Now don't get me wrong, I believe that everyone needs the chance to vent. The difficulty is that in our age of instant messaging, what might in the past have been a rant at the dinner table, followed by some reflection and perhaps tempered in conversation with friends and family members is, instead, often immediately shot through cyberspace at an unsuspecting target.
Heads can be as guilty of this as anyone else. It is an occupational hazard that the higher up you are in an organization, the more likely a target for complaint that you become. A very thick skin, and non-itchy trigger finger are essential pre-requisites for the job. As a corollary to this, the electronic musings or unfiltered comments made by Heads have a disproportionate impact, and shelf-life, due to the status of their position. In short, unlike Donald Trump, an effective Head absorbs caustic and often hurtful comments, reflects on their core messages and responds in a calm, open and conciliatory manner. This is not a win-lose power struggle, it is an exercise in issues management.
Effective communication is nuanced. It assumes a relationship, either personal or professional, and it depends on the opportunity for actual give and take. It is also most effective when it takes place in a calm and cordial atmosphere of sharing and collaborative problem-solving. At our school, that is still how the vast majority of parent-teacher conversations take place - a phone call, a pop in visit, or a formal interview - personal, face to face, human interaction. We are a small and intimate community and, in spite of the occasional glitch, it usually runs pretty smoothly.
Unfortunately, it would appear that that approach is rapidly becoming the exception, not the rule! In our age of instant messaging, someone's initial outrage over an issue has become the stuff of public record. Comments permanently posted on the web arrive there without context, and without the tone of voice, or note of exasperation, or raised eyebrow that would cause a personal audience to take it with a grain of salt and see it for what it was.
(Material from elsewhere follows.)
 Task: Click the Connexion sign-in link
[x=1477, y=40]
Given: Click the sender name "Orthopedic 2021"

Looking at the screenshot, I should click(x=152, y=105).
As adults, we should know better, and as parents and professional educators, we should do better. Every teacher, tutor, or administrator receives the occasional sarcastic (and sometimes nasty) email from a parent about some perceived injustice done to their daughter or son. In our instant age, we know how this happens. A person gets ginned up, bangs something out, and sends it. The content and the language are such that they would never use over the phone or in person. But in an email, tweet, or social media comment, they can make the most outlandish remarks without fear of interruption or contradiction. And, all too often, the receiving faculty member or administrator, offended and upset by what they feel to be an unwarranted attack, responds in kind. Each party's spin on things becomes a part of the permanent cyber record and no matter how many subsequent conversations or comments lower the temperature of the discussion, the original exchange remains, white hot, frozen in time and cyberspace.
Having all suffered (and often committed!) these abuses of electronic communication we should, and must, do better to prevent them from happening in the future. Because, once we press send, the damage has been done. The ripple effects of a rash email or tweet are unpredictable. Hopefully they will dissipate quickly like the aftermath of a brief summer shower - but perhaps, if we are lucky, the lesson learned will have much more permanence.
When, on an early Saturday morning, President Trump tweeted "How low has President Obama gone to tap my phones during the very sacred election process. This is Nixon/Watergate. Bad (or sick) guy!” He was responding to a random news story speculating about how information might have been gathered on members of his transition team. Having vented, he went on to play golf while a firestorm ignited based upon his throw-away comments.
It is now three weeks later, and the White House, Congress, and the intelligence community are still reverberating with the impact of this random and impulsive communication. It should be a lesson to us all as to when to press send, and when to just press delete.